Arriving at a Northern Caliornia hot spring, you will quickly notice the hot spring working hard to give you the message that this is not a hotel, not merely a place to stay, but a place to grow. As you’re waiting in line to register you will see books for sale in case you forgot one. There’s a book by Alan Watts and another book about yogic eating and also Eckhart Tolle’s A New Earth, about how everything is basically fine. There are also bestsellers: the new Franzen, the new Rooney. There is Michael Pollan telling everyone what to eat or what drugs to take in small amounts to save Berkeley.
If you were thinking about getting wasted at a hot spring you will soon see a bunch of signs telling you not to even think about it. No hot spring cops will inspect your car for bongs or psilocybin-infused honey. No one will sniff your Klean Kanteen, and say “Ma’am, this is vodka, we’re going to have to ask you to leave.” Still, it’s clear if you walked around that place visibly wasted you would find yourself ushered out of the gates by someone who never gets wasted and is therefore always in the same mood and sees no difference between kicking you out and not kicking you out. As said gates closed behind you, you might look back at them and say to yourself “Is there a law in Northern California that in every county no less than sixty percent of metal gates must be decorated wth metal dragons, with metal flames coming out of their mouths?”
So, there is natually hot water here, from hot springs. There is also a cold pool. This might be natural too. Who Knows. Pools everywhere and clothing optional means you will see lots of penises.

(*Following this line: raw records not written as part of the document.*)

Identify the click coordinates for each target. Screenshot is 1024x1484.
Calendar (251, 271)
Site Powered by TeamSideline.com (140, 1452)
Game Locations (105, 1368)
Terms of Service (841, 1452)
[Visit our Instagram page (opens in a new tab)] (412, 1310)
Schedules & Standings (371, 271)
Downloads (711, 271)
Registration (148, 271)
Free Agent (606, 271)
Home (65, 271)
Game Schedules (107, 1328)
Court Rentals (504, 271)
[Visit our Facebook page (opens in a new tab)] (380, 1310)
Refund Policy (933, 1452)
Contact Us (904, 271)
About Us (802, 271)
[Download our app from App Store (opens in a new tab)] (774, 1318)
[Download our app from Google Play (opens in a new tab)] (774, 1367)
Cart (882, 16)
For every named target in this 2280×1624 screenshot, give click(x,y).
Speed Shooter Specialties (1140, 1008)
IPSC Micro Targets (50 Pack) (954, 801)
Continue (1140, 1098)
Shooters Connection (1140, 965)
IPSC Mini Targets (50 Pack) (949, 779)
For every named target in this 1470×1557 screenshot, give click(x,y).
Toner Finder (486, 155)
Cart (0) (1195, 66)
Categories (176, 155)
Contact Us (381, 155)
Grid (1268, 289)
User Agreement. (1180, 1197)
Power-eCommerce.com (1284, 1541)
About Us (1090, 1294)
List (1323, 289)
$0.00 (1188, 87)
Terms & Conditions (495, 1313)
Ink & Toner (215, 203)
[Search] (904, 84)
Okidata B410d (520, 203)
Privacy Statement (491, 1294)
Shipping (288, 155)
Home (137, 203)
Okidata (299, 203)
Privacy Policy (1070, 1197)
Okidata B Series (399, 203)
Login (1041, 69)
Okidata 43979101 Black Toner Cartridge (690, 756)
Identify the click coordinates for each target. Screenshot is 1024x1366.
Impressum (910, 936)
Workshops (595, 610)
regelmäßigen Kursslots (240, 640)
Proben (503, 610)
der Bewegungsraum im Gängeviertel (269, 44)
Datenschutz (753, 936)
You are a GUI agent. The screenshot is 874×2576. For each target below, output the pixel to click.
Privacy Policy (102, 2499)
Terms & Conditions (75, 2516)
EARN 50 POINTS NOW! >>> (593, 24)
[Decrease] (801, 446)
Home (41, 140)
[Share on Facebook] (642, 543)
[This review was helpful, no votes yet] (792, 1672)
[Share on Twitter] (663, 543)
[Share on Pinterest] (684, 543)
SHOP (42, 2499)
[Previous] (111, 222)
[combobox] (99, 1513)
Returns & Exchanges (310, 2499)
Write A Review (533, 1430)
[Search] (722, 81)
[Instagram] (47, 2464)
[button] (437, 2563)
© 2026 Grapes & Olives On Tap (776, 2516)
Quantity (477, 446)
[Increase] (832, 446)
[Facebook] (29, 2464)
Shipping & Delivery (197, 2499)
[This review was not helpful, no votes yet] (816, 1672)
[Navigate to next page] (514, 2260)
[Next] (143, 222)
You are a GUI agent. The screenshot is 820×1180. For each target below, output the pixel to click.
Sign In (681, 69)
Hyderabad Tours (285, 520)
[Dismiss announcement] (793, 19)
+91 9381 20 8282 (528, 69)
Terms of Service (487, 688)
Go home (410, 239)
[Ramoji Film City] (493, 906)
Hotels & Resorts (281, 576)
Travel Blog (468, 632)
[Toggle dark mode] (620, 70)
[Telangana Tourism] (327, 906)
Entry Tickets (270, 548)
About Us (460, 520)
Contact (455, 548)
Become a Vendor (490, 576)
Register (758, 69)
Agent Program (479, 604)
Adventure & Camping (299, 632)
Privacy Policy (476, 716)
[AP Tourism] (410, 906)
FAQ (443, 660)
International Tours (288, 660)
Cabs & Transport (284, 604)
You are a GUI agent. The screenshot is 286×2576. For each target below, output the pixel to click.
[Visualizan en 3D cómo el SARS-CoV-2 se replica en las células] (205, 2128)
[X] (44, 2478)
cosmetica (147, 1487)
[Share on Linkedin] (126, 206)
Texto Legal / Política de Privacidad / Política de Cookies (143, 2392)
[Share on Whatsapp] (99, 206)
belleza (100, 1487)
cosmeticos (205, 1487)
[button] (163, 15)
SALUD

You may be disturbed at the number of times the phrase “a grower not a shower” goes through your mind, even though you think you’re not actually looking and even if you imagined you would have more interesting thoughts, like, “Wow, that guy has giant nuts.”
Some people at this place will smile at you when you walk by, most of them will not because the only person who gets to smile in contemplation is the Buddha and that’s because he has it figured out. Other people do not have the luxury of smiling. They will smile when they know what the meaning of life is and not a moment sooner.
There’s a lot of groaning here. People groan because of the relief of the warm water. They groan because the super hot water seems deadly and the super cold water is just so cold, and what if getting in it is just a waste of time for your personal development. There’s a sign that says no sexual activity in the meditation pool! The pool is full of people who are legally not having sex but whose genitals are touching.
A friend arrives late. You will tell her about the no sex sex pool, hoping to make her laugh. She thinks you’re judging people. She thinks you’re Against It. You’re not. You’re just laughing, but you have made a grave error, you have tried to laugh in Northern California near a natural spring.
How dare you.
Best eavesdrop of the weekend: “I don’t want to get paid for my bliss, I want to get paid for my pleasure,” but this was at the food truck, down the hill. The Badger heard it, of course, the lucky bastard.
Love this one. You’re so astute
Love this “…Michael Pollan telling everyone what to eat or what drugs to take in small amounts to save Berkeley.”